Tasks for this exercise:
- 1) Rewrite the paragraph of the war news summary that begins "Trouble leaving Mariupol" in two shorter sentences, keeping its main facts.
- 2) Reproduce a passage of the war news summary word for word, beginning at the words "The European Union" and stopping after the words "oil will continue.".

Given text:
Deadly explosion in Donetsk: A rocket exploded in central Donetsk killing twenty people and injuring another twenty-eight, according to Russia’s Defense Ministry, which identified the weapon as an OTR-21 Tochka tactical ballistic missile, allegedly fired from territory under the Ukrainian state’s control. Officials in Kyiv, however, say, “This was definitely a Russian missile or some other ammunition.”

Trouble leaving Mariupol: Roughly 150 vehicles carrying civilians departed Mariupol on Monday. BBC Russia reported that this was the first time since the city’s encirclement that residents managed to use humanitarian corridors to escape. Mariupol’s mayor later reported, however, that the evacuees got no farther than the Russian-occupied city of Berdiansk (about eighty kilometres southwest).

The European Union approved a fourth package of “restrictive measures” against Russia in response to Russia’s attacks against schools, apartment buildings, and hospitals in Ukraine. Reuters reported that EU states will also adopt new sanctions against the oil majors Rosneft, Transneft, and Gazprom Neft, but European purchases of Russian oil will continue.

Legislation coming from the Russia’s ruling political party would make it a felony to enforce Western sanctions inside Russia. The law would penalize Russian companies that refuse to work with sanctioned banks and other businesses under the pretext that they would risk becoming sanctioned themselves. “Obeying foreign sanctions within [Russia] constitutes indirect support [of the sanctions]. There’s no other word for this but betrayal,” stated Andrey Turchak, a senior member of United Russia.

Following Russia’s decision to block Meta services like Facebook and Instagram, the Russian social network Vkontakte reported its highest ever daily traffic, with a record 50 million users visiting the website in a single day. Headquartered in Russia, Vkontakte operates in compliance with Russian Internet controls and has already blocked the pages of several independent news outlets. On Monday, Russia’s federal censor blocked the popular news and memes website TJournal.

  • Russian Presidential Press Secretary Dmitry Peskov claimed that at the beginning of the war in Ukraine, Vladimir Putin “Instructed the Defense Ministry to refrain from immediately storming large cities, including Kyiv.” According to Peskov, this was because “Armed nationalist formations were setting up firing points and placing heavy military equipment right in residential areas.” Now, however, “the Defense Ministry, while maintaining maximum security for the civilian population, is not ruling out the possibility of taking full control of large population centers, which already are practically completely surrounded, with the exception of humanitarian evacuation zones.”

The data:
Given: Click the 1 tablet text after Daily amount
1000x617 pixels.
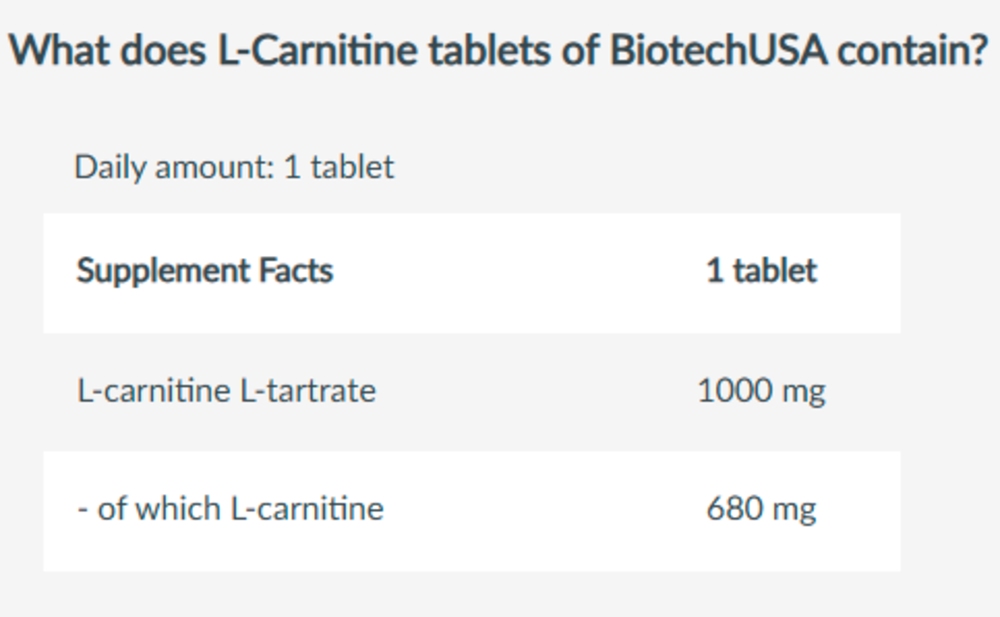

==

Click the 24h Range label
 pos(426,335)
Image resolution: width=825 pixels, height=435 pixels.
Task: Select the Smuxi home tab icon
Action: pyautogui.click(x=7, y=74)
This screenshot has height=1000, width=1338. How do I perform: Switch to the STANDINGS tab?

...

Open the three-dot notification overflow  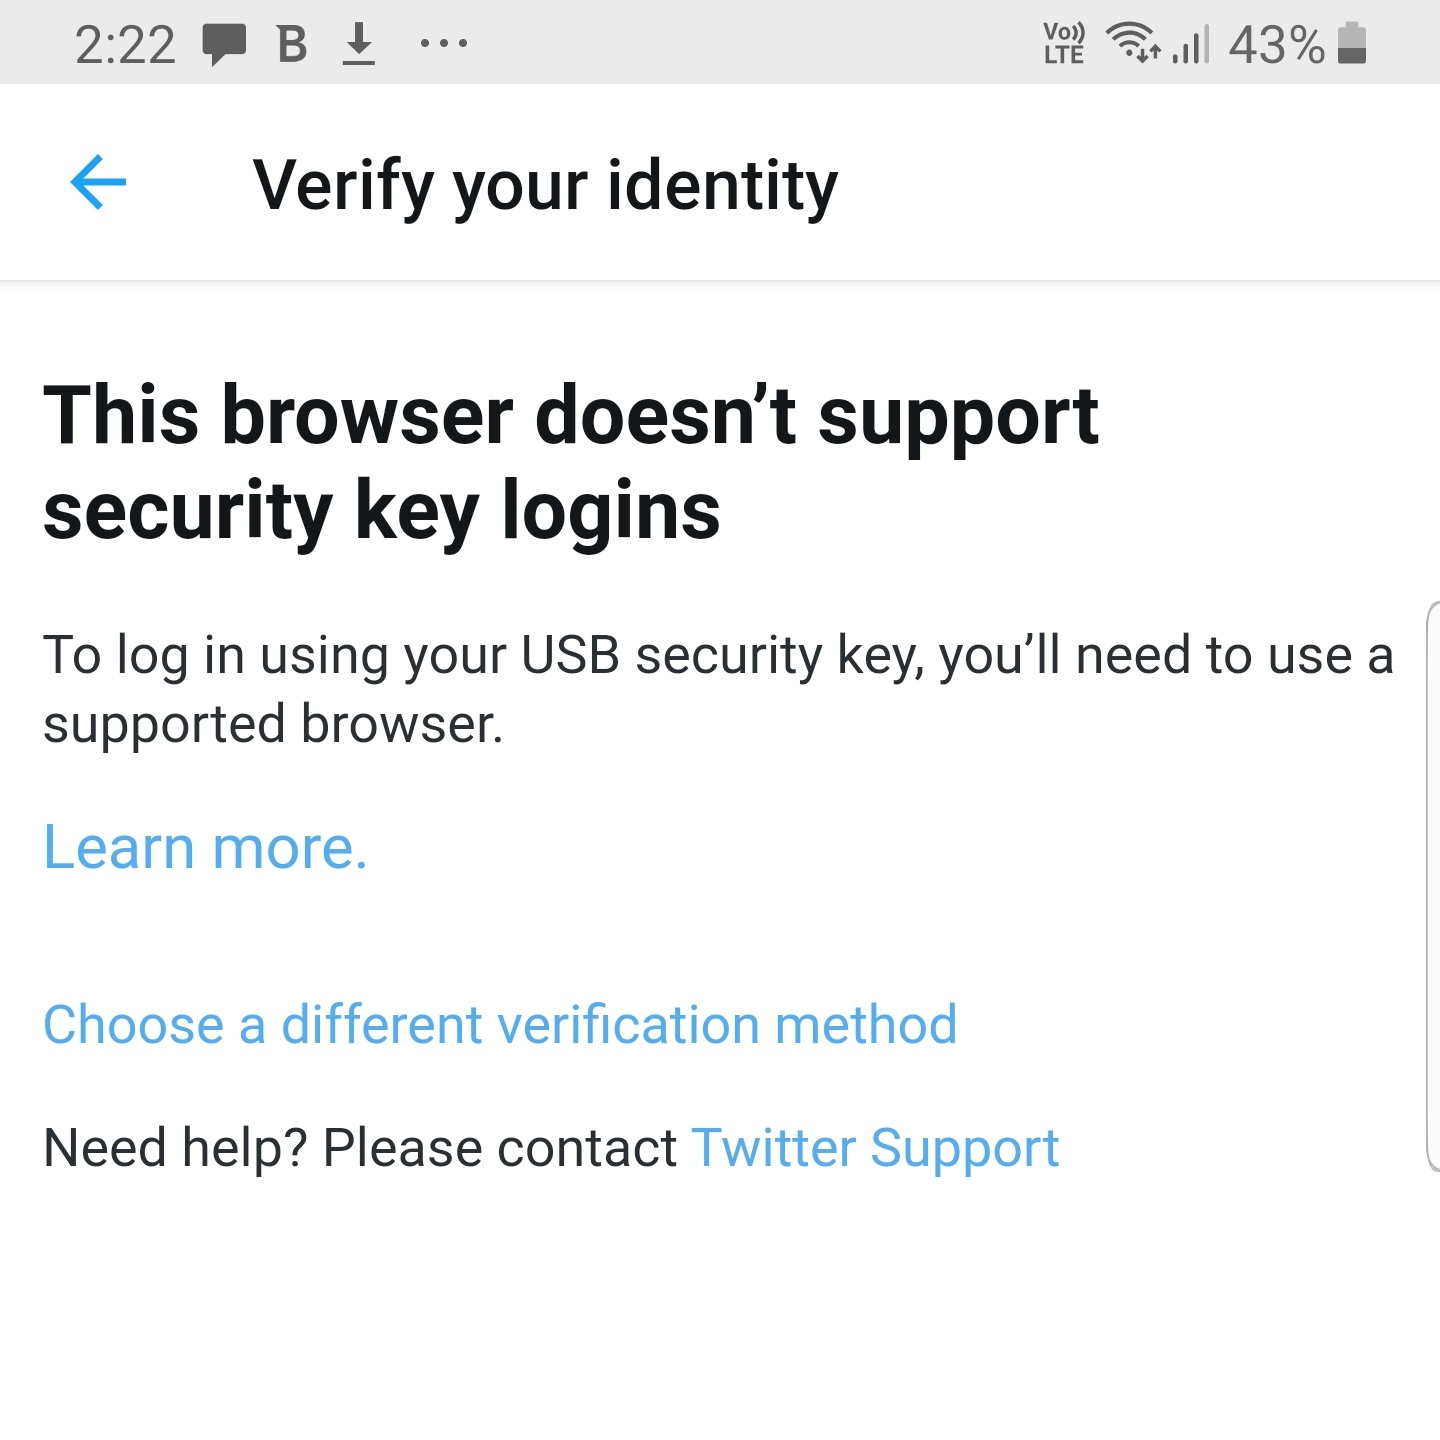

Completed exercise:
- 1) About 150 vehicles carrying civilians left Mariupol on Monday. BBC Russia called it the first use of humanitarian corridors since the city's encirclement, but the mayor later said the evacuees got no farther than Russian-occupied Berdiansk, about eighty kilometers southwest.

- 2)
The European Union approved a fourth package of “restrictive measures” against Russia in response to Russia’s attacks against schools, apartment buildings, and hospitals in Ukraine. Reuters reported that EU states will also adopt new sanctions against the oil majors Rosneft, Transneft, and Gazprom Neft, but European purchases of Russian oil will continue.